### REQUIREMENT:
Would you give all of the records again, exactly as they read?

### INPUT DATA:

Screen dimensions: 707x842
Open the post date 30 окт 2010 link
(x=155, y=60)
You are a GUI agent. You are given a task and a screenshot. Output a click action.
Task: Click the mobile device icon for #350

### EXERCISE SOLUTION:
Screen dimensions: 707x842
Open the post date 30 окт 2010 link
(x=155, y=60)
You are a GUI agent. You are given a task and a screenshot. Output a click action.
Task: Click the mobile device icon for #350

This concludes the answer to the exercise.